PROBLEM DESCRIPTION: Skip the pictures and retype exactly the lines from the one holding "Remove the Analytical skills card" through the end of the entries.

[Opening GIVEN DATA section]

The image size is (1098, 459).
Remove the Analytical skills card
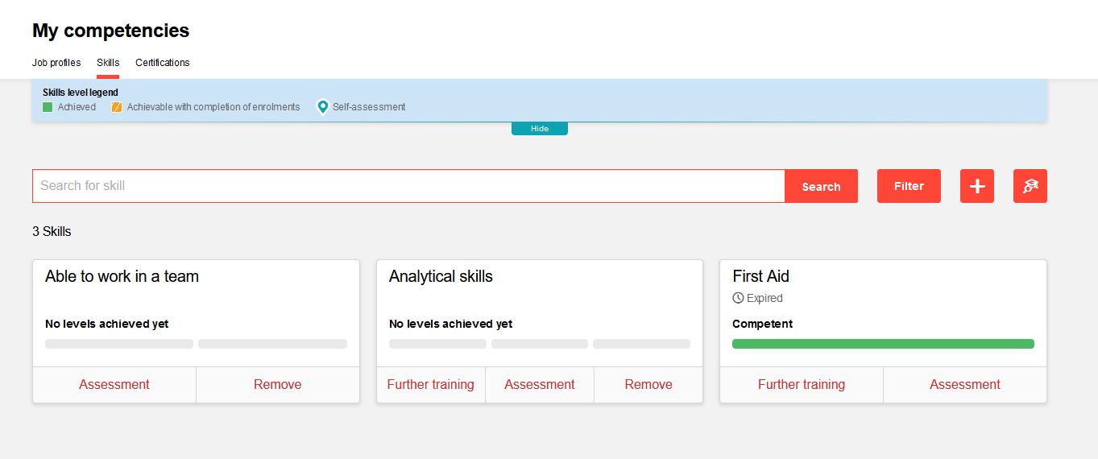[648, 385]
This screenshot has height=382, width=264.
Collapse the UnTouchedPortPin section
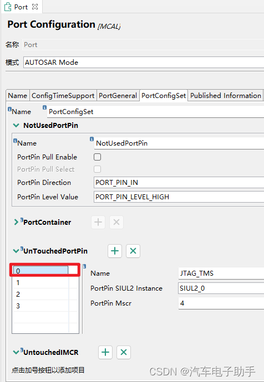click(x=16, y=251)
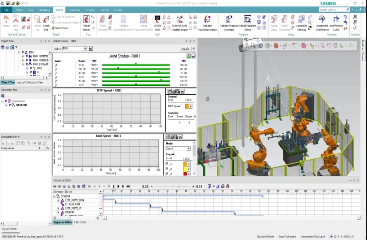This screenshot has height=240, width=367.
Task: Launch Robotic Program Inventory
Action: (229, 22)
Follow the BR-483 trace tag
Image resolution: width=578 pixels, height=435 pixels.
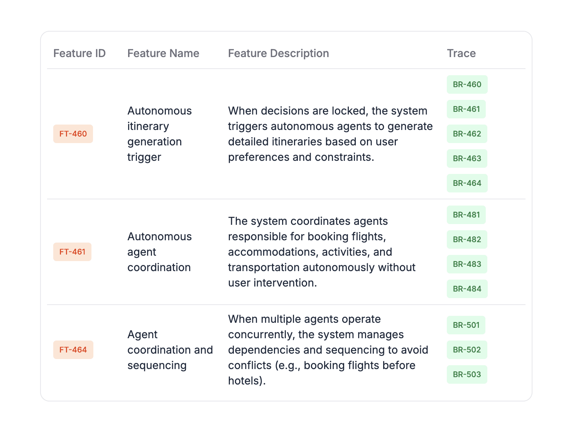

[Closing GIVEN DATA section]

TASK RESPONSE:
Remove the Analytical skills card
[648, 385]
This screenshot has height=382, width=264.
Collapse the UnTouchedPortPin section
click(x=16, y=251)
This screenshot has height=240, width=367.
Task: Launch Robotic Program Inventory
Action: (229, 22)
Follow the BR-483 trace tag
Image resolution: width=578 pixels, height=435 pixels.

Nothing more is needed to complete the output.